◆ What is being asked
The copy must run from the line containing "How do I perform: Click" through the final line of the records, both included, exactly as written. It should contain no pictures.

━━━━━ Data listing

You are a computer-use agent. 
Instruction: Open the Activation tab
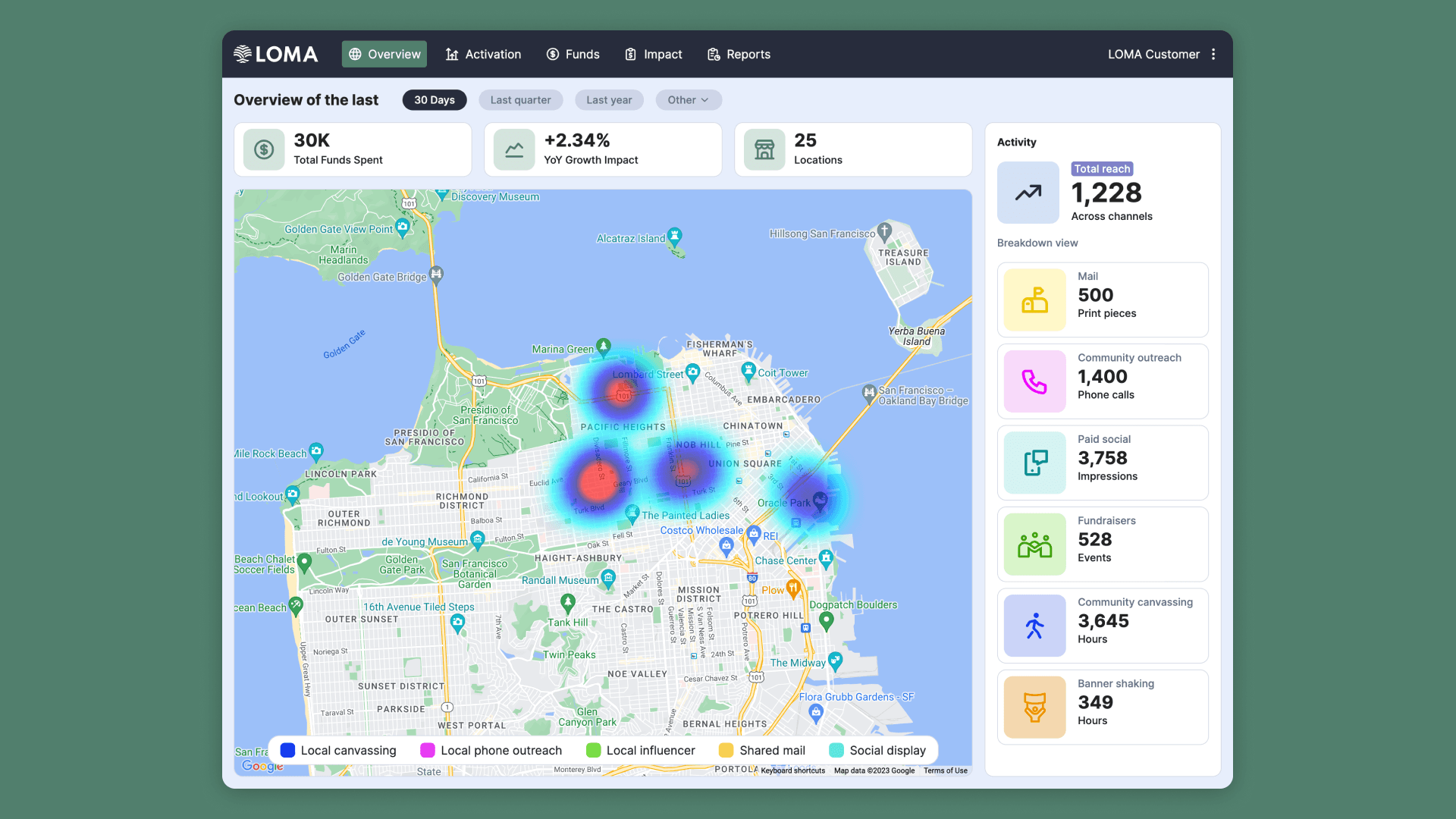[483, 54]
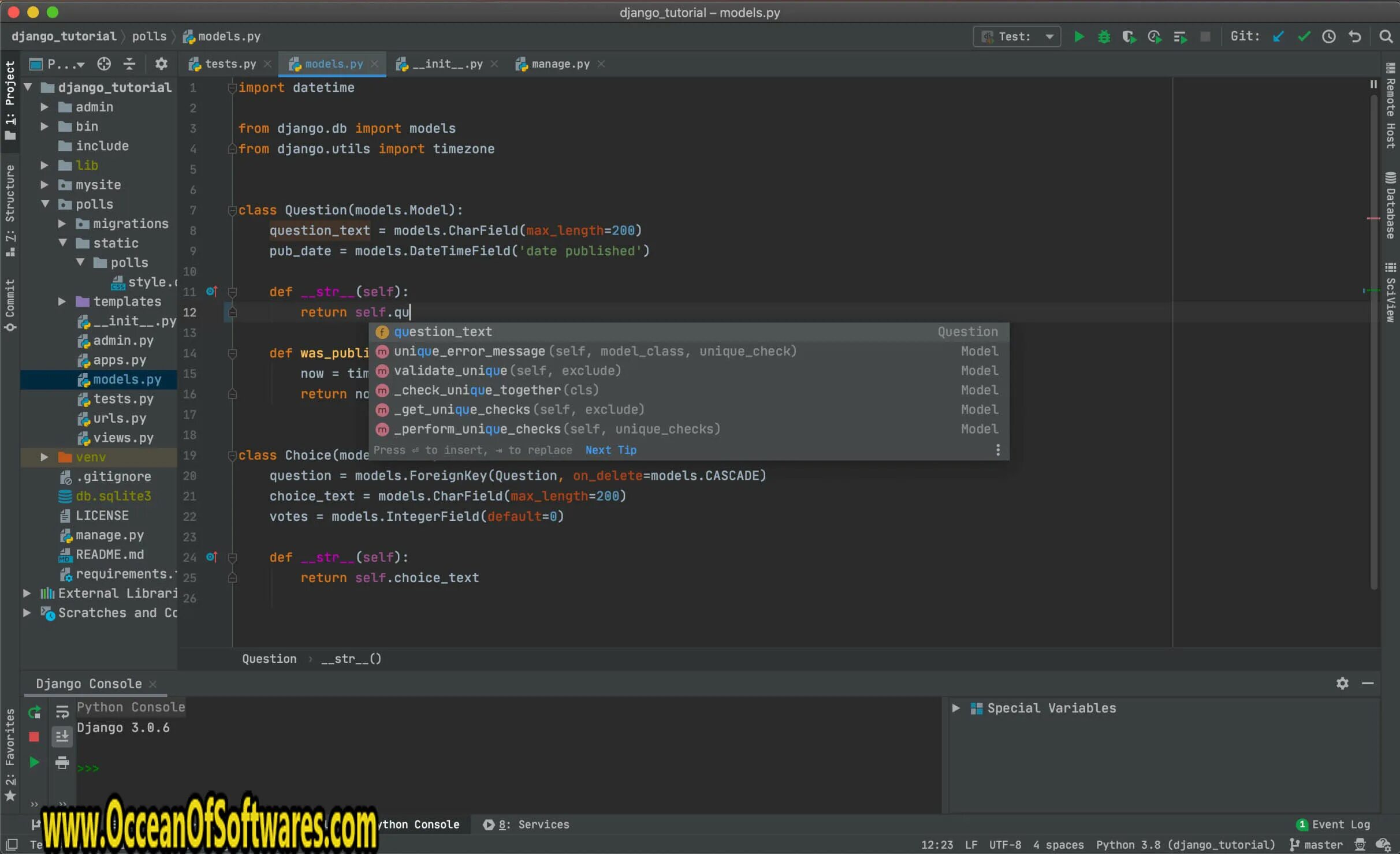The image size is (1400, 854).
Task: Expand Special Variables node
Action: pyautogui.click(x=956, y=708)
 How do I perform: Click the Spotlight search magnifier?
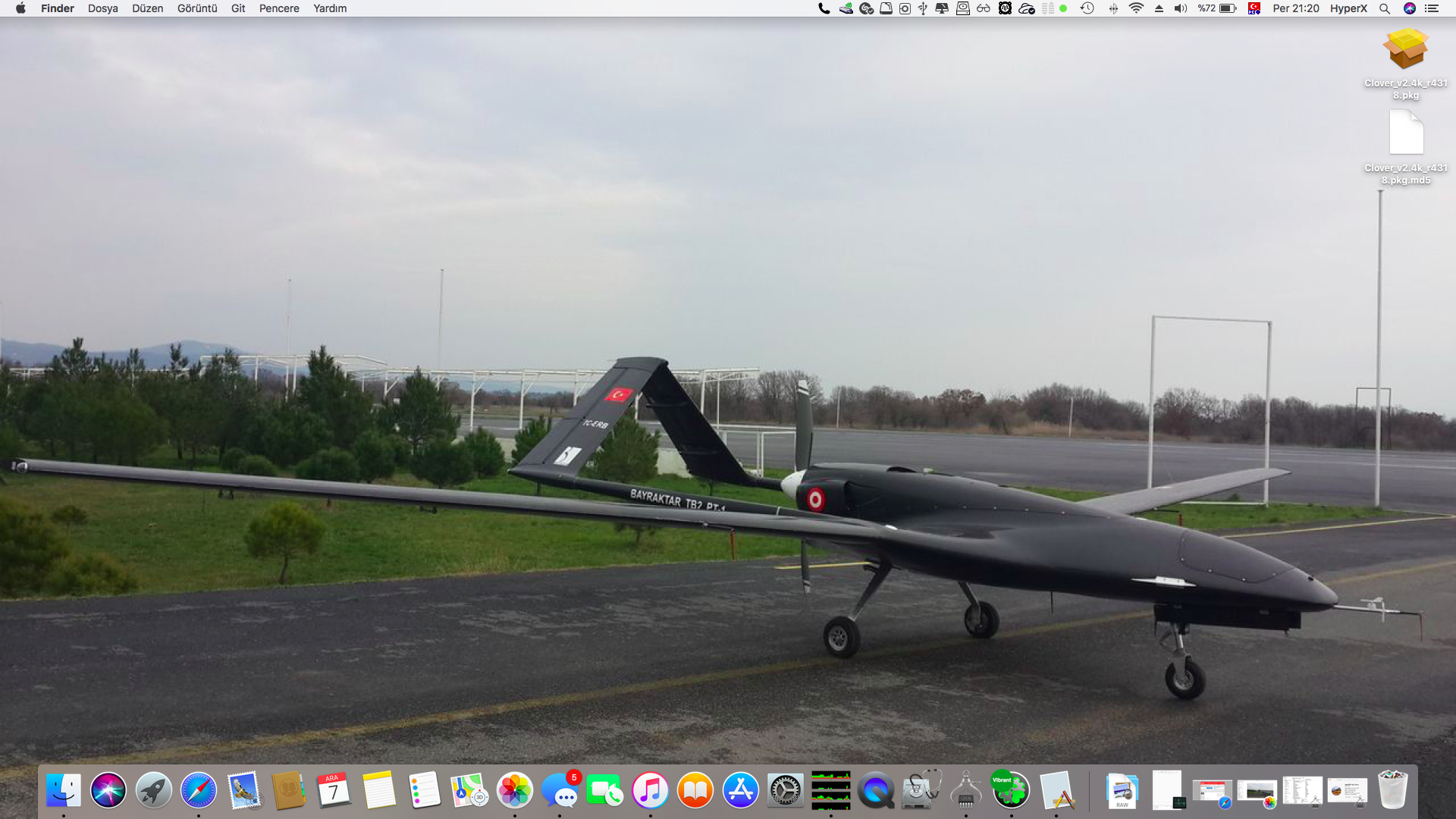coord(1385,8)
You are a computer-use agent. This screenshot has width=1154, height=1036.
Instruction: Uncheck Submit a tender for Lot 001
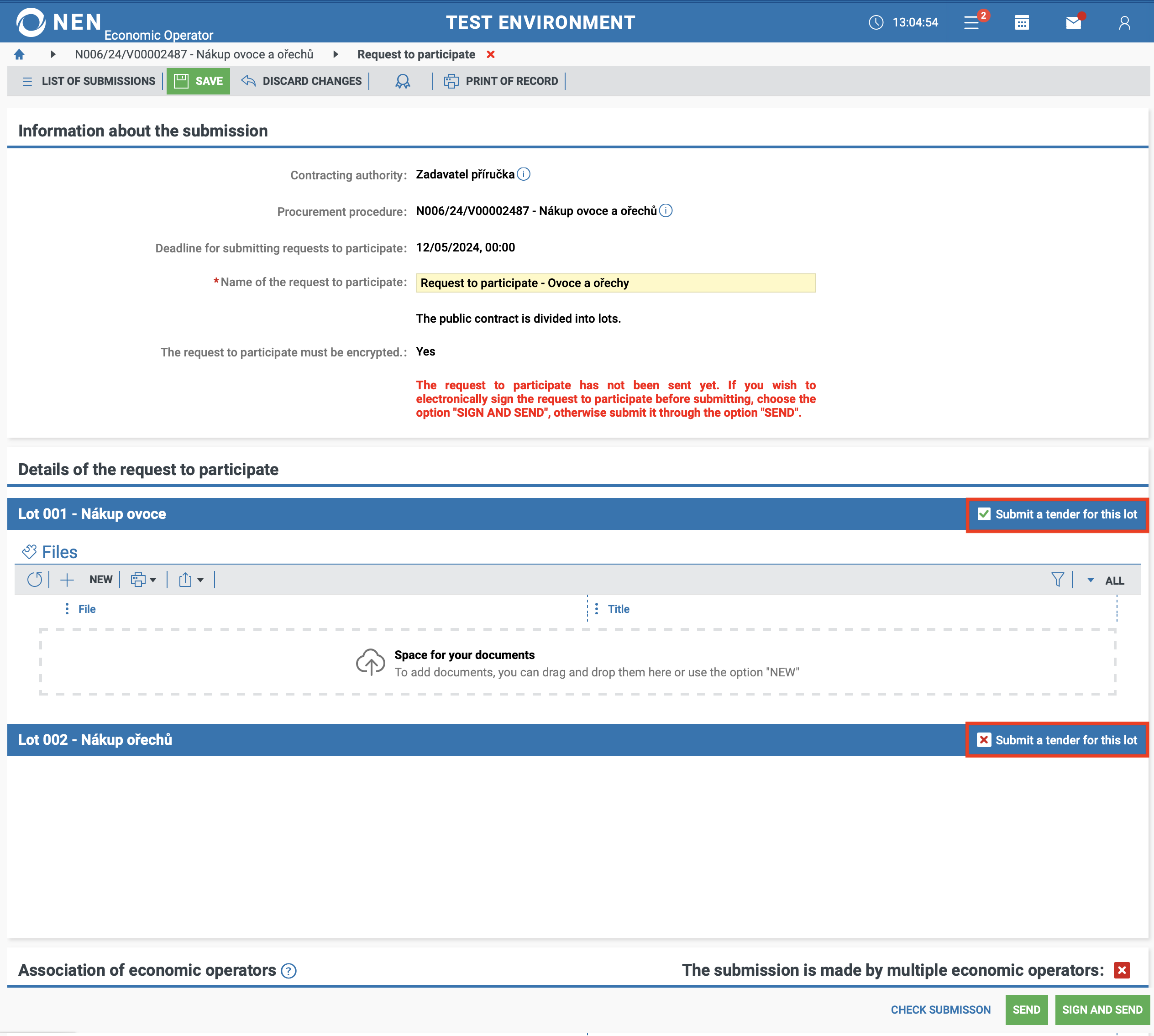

━━━━━━━━━━

◆ Exercise result
 How do I perform: Click the Spotlight search magnifier?
coord(1385,8)
You are a computer-use agent. This screenshot has width=1154, height=1036.
Instruction: Uncheck Submit a tender for Lot 001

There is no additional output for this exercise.